*WHAT YOU NEED TO DO*: Could you please write out each line of the records exactly, minus the pictures?

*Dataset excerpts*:
====

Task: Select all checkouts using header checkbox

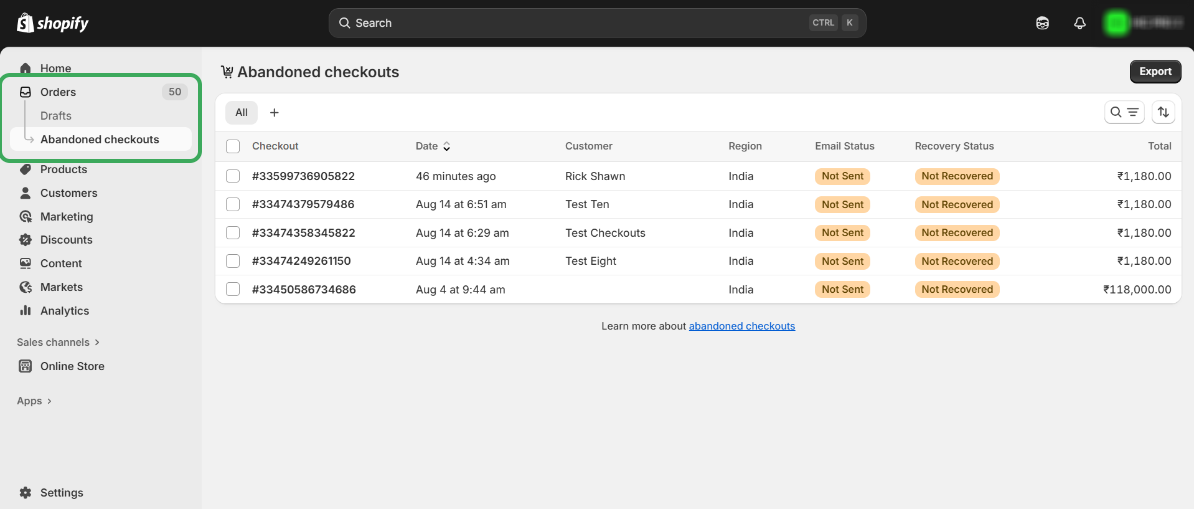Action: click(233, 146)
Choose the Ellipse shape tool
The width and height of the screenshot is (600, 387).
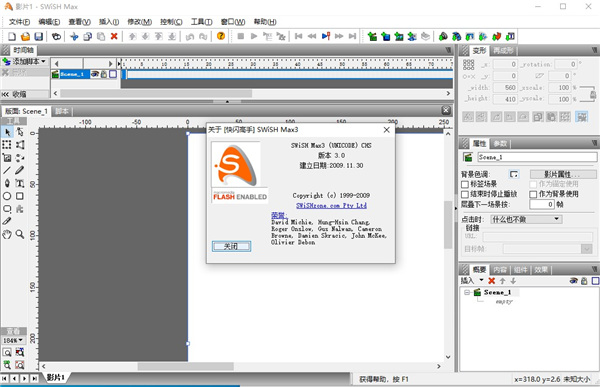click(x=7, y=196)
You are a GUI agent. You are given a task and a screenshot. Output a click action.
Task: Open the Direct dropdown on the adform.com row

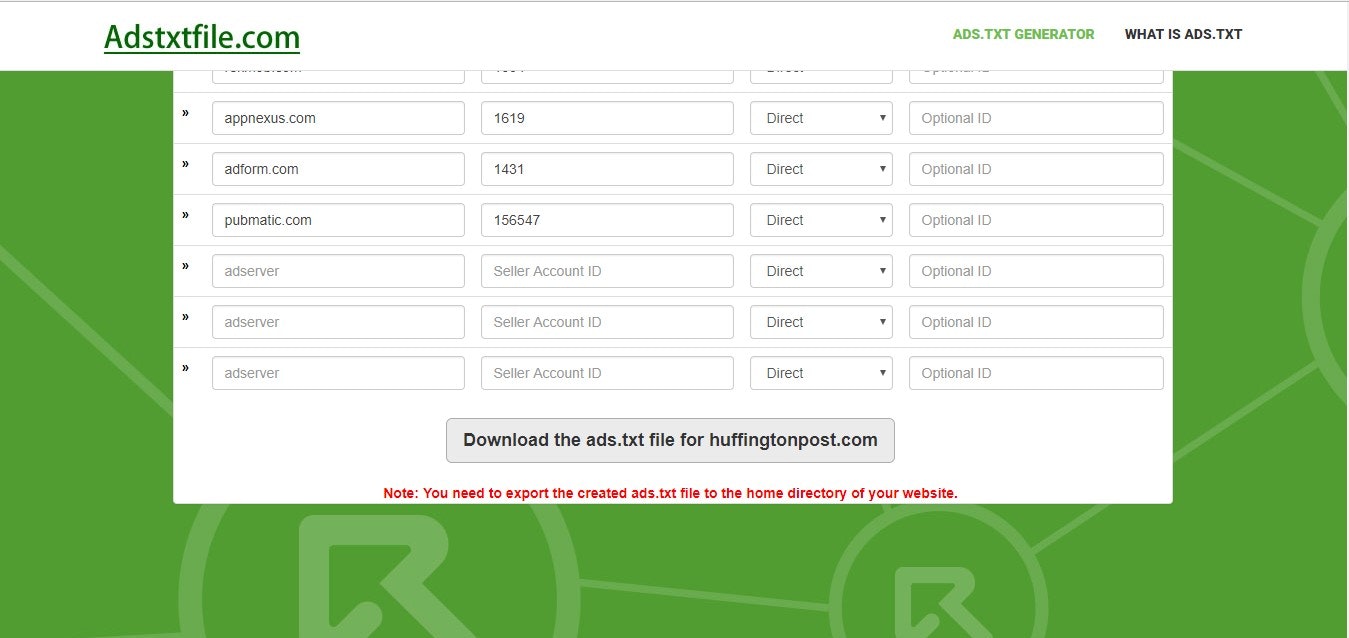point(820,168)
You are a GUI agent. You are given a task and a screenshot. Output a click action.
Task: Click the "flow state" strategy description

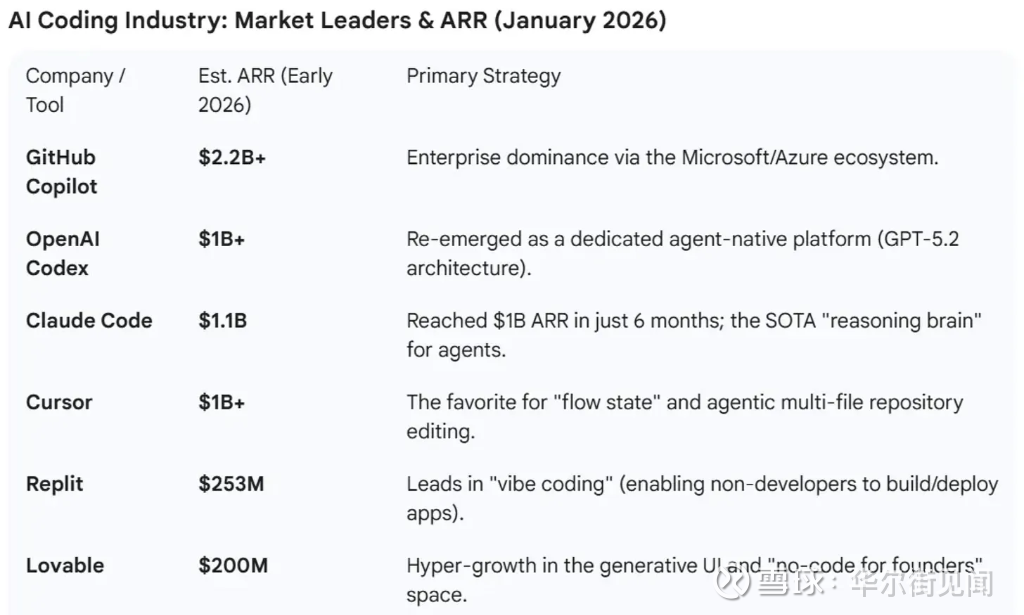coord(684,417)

====

*EXERCISE ANSWER*:
Task: Select all checkouts using header checkbox

Action: click(233, 146)
Choose the Ellipse shape tool
The width and height of the screenshot is (600, 387).
click(x=7, y=196)
You are a GUI agent. You are given a task and a screenshot. Output a click action.
Task: Open the Direct dropdown on the adform.com row

point(820,168)
You are a GUI agent. You are given a task and a screenshot. Output a click action.
Task: Click the "flow state" strategy description

coord(684,417)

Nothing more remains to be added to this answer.